Page extract:

This chapter discusses the Sun HPC configuration file hpc.conf, which defines attributes of Sun HPC clusters that are not defined in any LSF configuration files. A single hpc.conf file is shared by all the nodes in a cluster. It resides in the LSF shared directory LSF_SHARED_LOC.
The configuration file hpc.conf is organized into five sections which are summarized below and illustrated in Example 2-1.
The ShmemResource section defines certain shared memory attributes. See "ShmemResource Section" "ShmemResource Section"for details.
The Netif section lists and ranks all network interfaces to which Sun HPC nodes are connected. See "Netif Section" "Netif Section"for details.
The MPIQOptions section allows the administrator to control certain MPI parameters by setting them in the hpc.conf file. See "MPIOptions Section" "MPIOptions Section" for details.
The PFSFileSystem section names and defines all parallel file systems in the Sun HPC cluster. See "PFSFileSystem Section" "PFSFileSystem Section"for details.
The PFSServers section names and defines all parallel file system servers in the Sun HPC cluster. See "PFSServers Section" "PFSServers Section"for details.
The HPCNodes section can be used to define an HPC cluster that consists of a subset of the nodes contained in the LSF cluster. See "HPCNodes Section" "HPCNodes Section"for details.
The hpc.conf file follows the formatting conventions of LSF configuration files. That is, each configuration section is bracketed by a Begin/End keyword pair and, when a parameter definition involves multiple fields, the fields are separated by spaces.
Sun HPC ClusterTools 3.0 software is distributed with an hpc.conf template, which you can edit to suit your particular configuration requirements. This chapter provides instructions for editing each part of hpc.conf.
When any changes are made to hpc.conf, the system should be in a quiescent state. To ensure that it is safe to edit hpc.conf, shut down the LSF Batch daemons. See Chapter 3 "Managing LSF Batch" in the LSF Batch Administrator's Guide for instructions on stopping and starting LSF Batch daemons.

Given records:
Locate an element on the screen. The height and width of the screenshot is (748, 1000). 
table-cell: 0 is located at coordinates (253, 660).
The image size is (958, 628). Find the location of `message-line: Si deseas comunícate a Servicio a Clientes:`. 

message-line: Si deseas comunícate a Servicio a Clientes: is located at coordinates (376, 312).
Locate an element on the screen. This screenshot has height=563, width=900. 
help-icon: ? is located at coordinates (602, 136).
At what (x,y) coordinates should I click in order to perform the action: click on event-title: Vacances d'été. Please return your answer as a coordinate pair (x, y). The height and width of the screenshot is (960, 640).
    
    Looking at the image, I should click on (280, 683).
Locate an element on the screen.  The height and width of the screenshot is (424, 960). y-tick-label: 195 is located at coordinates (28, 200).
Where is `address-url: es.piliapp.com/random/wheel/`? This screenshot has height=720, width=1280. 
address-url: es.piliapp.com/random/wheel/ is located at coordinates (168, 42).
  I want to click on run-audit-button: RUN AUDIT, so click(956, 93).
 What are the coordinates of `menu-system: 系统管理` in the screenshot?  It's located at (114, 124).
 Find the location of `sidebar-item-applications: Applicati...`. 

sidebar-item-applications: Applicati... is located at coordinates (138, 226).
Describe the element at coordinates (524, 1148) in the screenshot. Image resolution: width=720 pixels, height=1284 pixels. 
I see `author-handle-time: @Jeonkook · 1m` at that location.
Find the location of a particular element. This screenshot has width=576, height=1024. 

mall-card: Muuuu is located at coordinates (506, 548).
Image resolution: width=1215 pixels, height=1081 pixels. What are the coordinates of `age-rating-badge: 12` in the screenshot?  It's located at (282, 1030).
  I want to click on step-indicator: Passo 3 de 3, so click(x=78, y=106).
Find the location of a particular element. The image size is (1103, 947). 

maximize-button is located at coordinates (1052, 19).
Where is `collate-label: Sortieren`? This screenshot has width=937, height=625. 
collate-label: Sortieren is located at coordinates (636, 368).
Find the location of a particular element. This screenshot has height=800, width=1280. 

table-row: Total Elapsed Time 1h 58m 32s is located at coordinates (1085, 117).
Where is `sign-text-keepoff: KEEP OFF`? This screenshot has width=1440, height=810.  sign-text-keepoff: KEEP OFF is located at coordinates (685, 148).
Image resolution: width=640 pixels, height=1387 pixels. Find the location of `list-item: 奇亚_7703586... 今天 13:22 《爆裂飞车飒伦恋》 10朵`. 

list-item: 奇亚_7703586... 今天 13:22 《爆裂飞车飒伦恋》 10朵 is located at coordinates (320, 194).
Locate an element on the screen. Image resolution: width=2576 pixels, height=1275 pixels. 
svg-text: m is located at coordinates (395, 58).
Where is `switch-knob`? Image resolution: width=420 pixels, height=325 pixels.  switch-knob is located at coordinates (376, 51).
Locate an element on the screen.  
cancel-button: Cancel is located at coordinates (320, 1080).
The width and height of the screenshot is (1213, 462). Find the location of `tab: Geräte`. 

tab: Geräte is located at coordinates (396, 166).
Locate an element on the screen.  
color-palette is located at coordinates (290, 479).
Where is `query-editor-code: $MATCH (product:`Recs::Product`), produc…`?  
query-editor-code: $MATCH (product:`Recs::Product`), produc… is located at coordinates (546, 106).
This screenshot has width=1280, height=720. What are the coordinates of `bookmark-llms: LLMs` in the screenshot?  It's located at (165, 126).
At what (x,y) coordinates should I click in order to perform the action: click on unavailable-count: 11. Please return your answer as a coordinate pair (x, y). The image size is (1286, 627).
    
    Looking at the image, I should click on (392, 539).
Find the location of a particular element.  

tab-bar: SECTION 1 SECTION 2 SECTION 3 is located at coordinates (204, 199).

What needs to be done: According to the chapter on the hpc.conf file above, what should be shut down to make it safe to edit hpc.conf?

Output below: The LSF Batch daemons.